→ Document excerpt:

They head in the direction Laura headed, eventually coming to what appears to be a dead end. Maria points and says that Laura went through a small gap between 2 buildings. James, realizing that there’s no way an adult would be able to squeeze through, asks Maria if there’s a way around.
Maria points out a nearby door, saying that they should be able to go through that building. They walk over, and find the door is, unfortunately, locked. Not to worry, though, because Maria has the keys for some reason. One of them is apparently stuffed in her bra.
They enter the building and it turns out to be a strip club. Because why not.
Anyway, the two then leave the strip club and see Laura enter a nearby hospital, and this makes up the next level of the game: Brookhaven Hospital.
They follow her inside, and explore, encountering puzzles and finding memos about the inmates. I should probably mention that it’s a mental hospital. Because of course it is.
They stop in one of the rooms on the third floor, when Maria asks James to wait. She tells him that she’s a bit tired, taking out a bottle of pills. She assures him that she just has a hangover. She starts to stand, but James puts a hand on her shoulder and tells her that she should rest, and that he’ll be back as soon as he’s found Laura.
James then heads off alone for a while, eventually making his way to the roof. There’s not really much up here (unless the player is looking to get a specific ending), but as he turns to leave, he hears a familiar scraping sound.
So, Pyramid Head shows up, then knocks him off the roof into the third floor solitary cells. This turns out to be a good thing, though, since the wall of the cell he landed in contains a code that’s necessary to progress.

→ What to produce: Quote the game recap word for word, beginning at the words that contain "Maria points out" and stopping after "course it is.". The items that come next were taken from a separate source.

(Records from a data collection)
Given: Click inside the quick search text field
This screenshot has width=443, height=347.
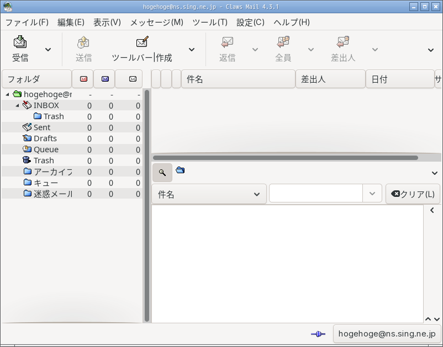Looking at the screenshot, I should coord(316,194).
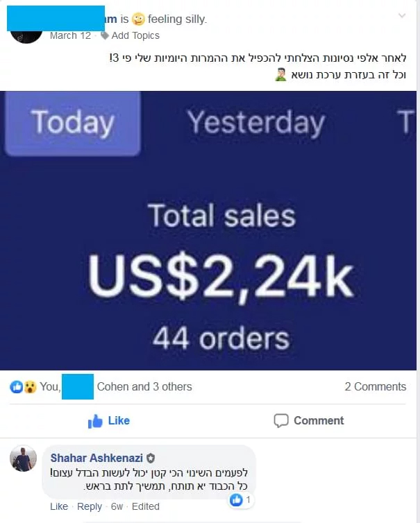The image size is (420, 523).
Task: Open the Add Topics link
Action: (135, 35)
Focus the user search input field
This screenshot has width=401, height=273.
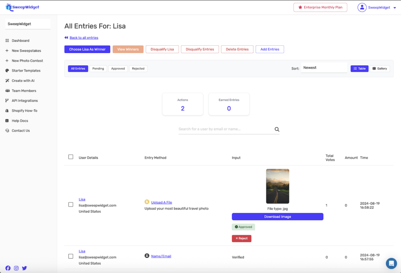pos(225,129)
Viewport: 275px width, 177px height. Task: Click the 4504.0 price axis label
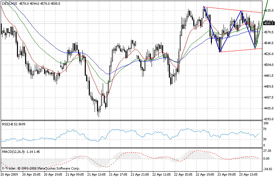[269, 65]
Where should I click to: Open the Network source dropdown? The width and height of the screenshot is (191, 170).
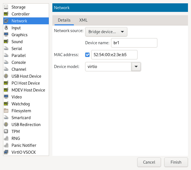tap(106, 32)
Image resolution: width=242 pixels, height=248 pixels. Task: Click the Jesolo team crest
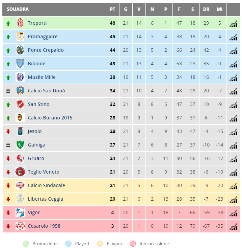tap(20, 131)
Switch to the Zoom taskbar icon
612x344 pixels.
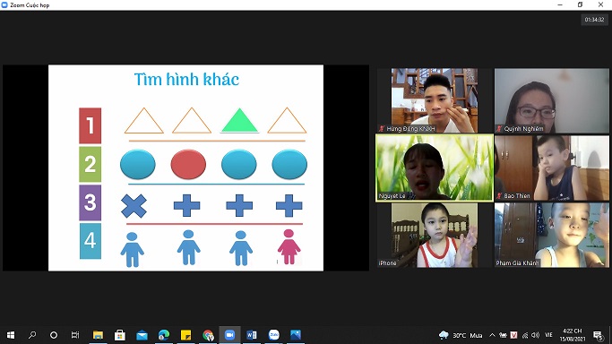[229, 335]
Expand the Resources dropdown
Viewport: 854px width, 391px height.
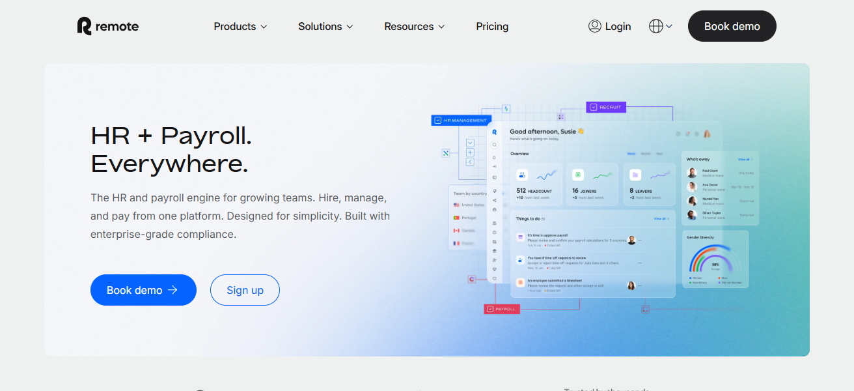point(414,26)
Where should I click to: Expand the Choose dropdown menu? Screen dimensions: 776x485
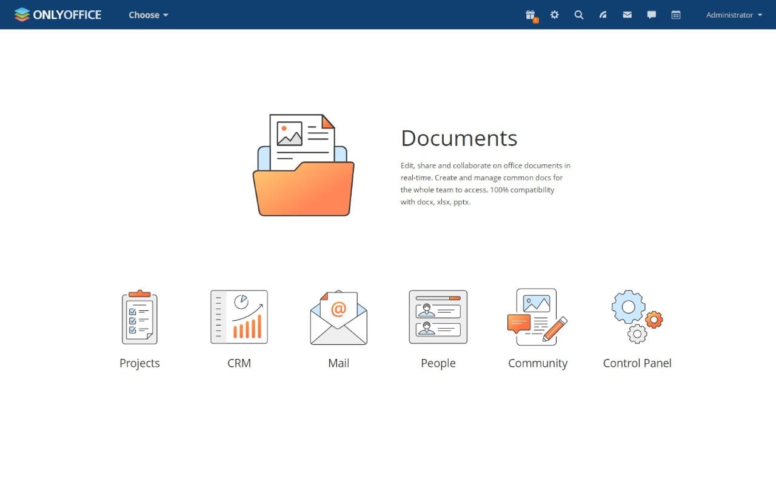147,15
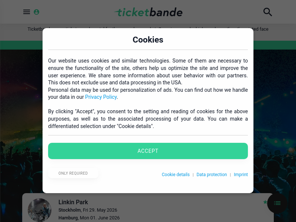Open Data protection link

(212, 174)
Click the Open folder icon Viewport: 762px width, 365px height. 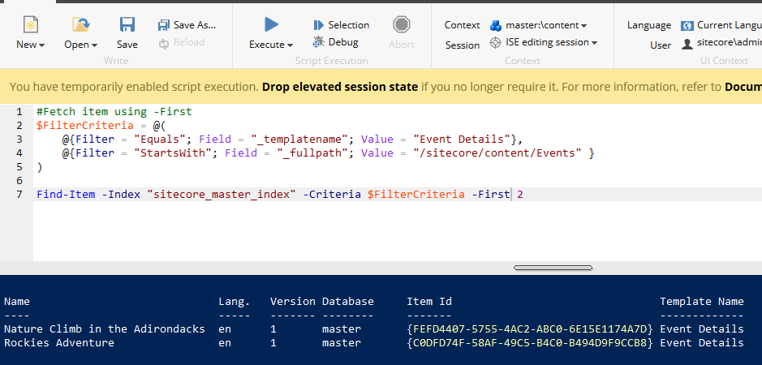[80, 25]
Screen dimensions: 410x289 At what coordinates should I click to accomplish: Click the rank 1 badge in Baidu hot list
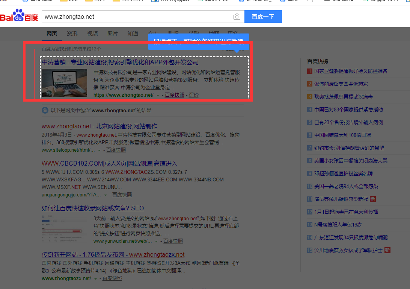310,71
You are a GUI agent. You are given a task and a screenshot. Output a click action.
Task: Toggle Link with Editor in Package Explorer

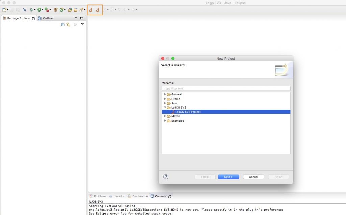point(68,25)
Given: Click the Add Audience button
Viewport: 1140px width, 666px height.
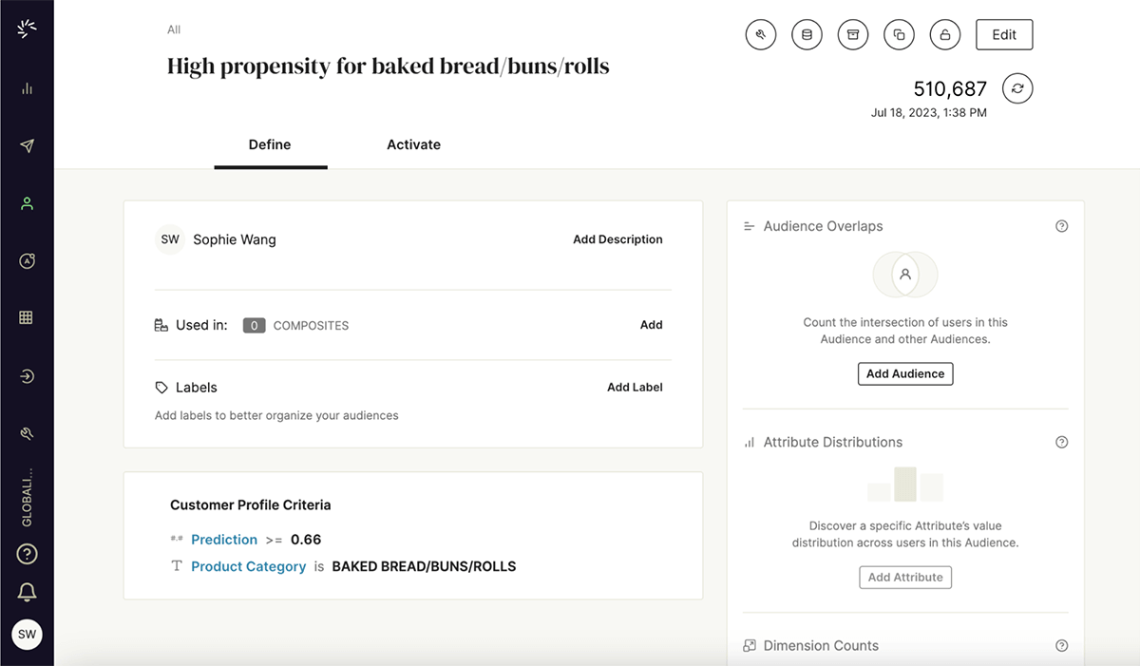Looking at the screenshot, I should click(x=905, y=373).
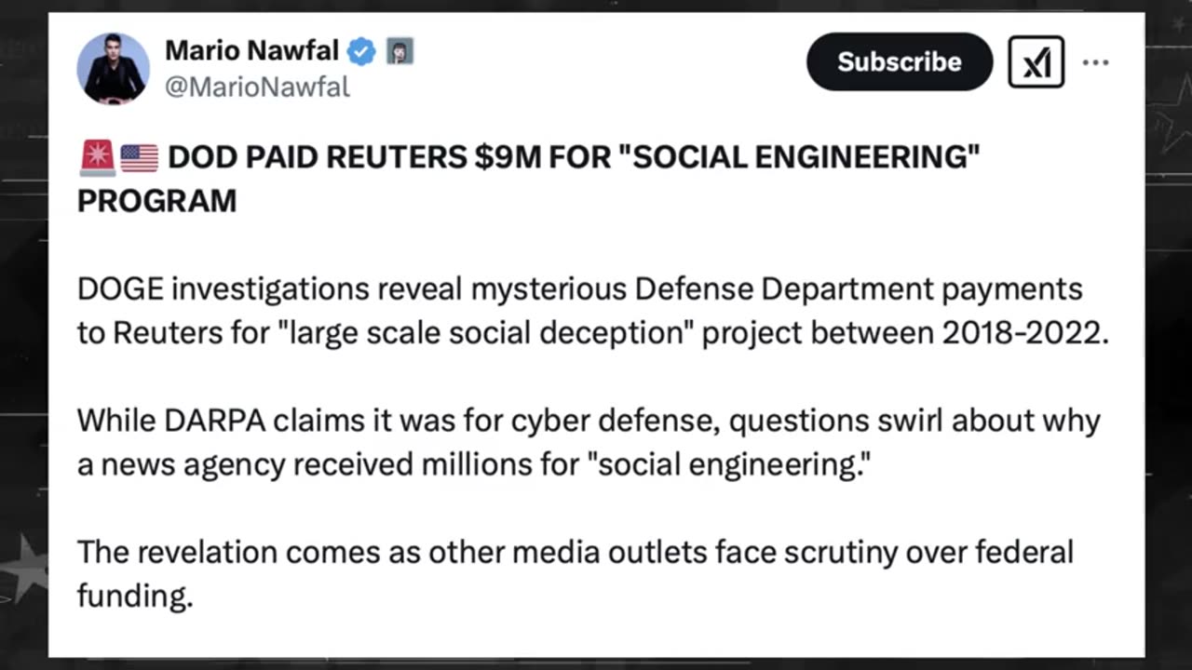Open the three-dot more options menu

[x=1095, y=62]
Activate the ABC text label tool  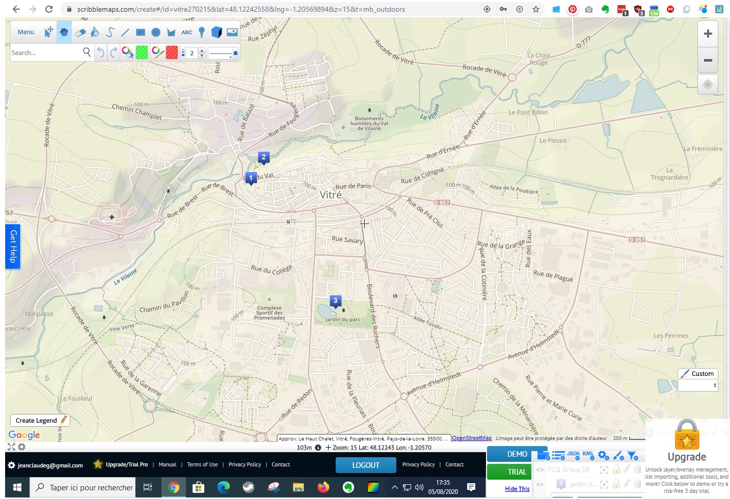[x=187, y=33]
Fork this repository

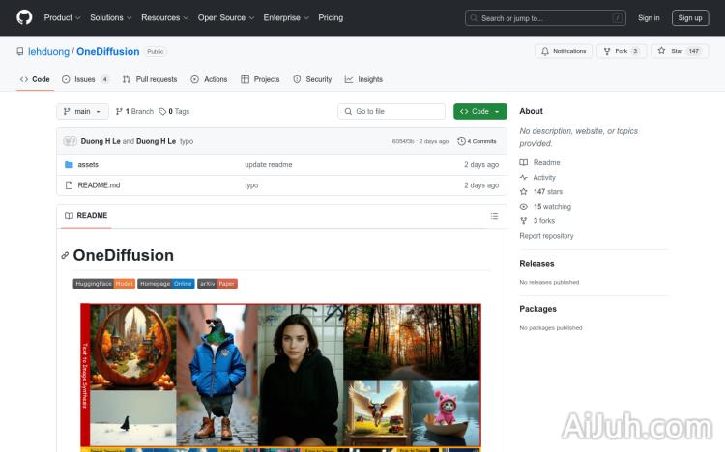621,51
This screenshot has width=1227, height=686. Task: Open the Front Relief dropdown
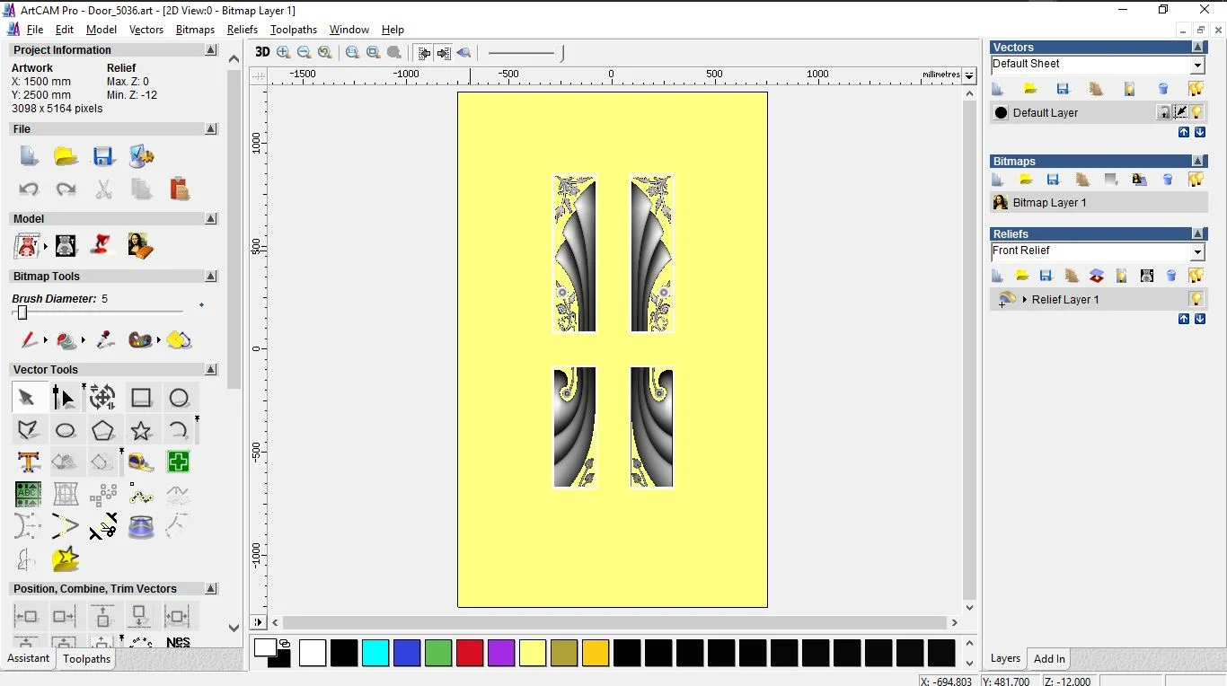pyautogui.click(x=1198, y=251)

→ Written reply:
Maria points out a nearby door, saying that they should be able to go through that building. They walk over, and find the door is, unfortunately, locked. Not to worry, though, because Maria has the keys for some reason. One of them is apparently stuffed in her bra.
They enter the building and it turns out to be a strip club. Because why not.
Anyway, the two then leave the strip club and see Laura enter a nearby hospital, and this makes up the next level of the game: Brookhaven Hospital.
They follow her inside, and explore, encountering puzzles and finding memos about the inmates. I should probably mention that it’s a mental hospital. Because of course it is.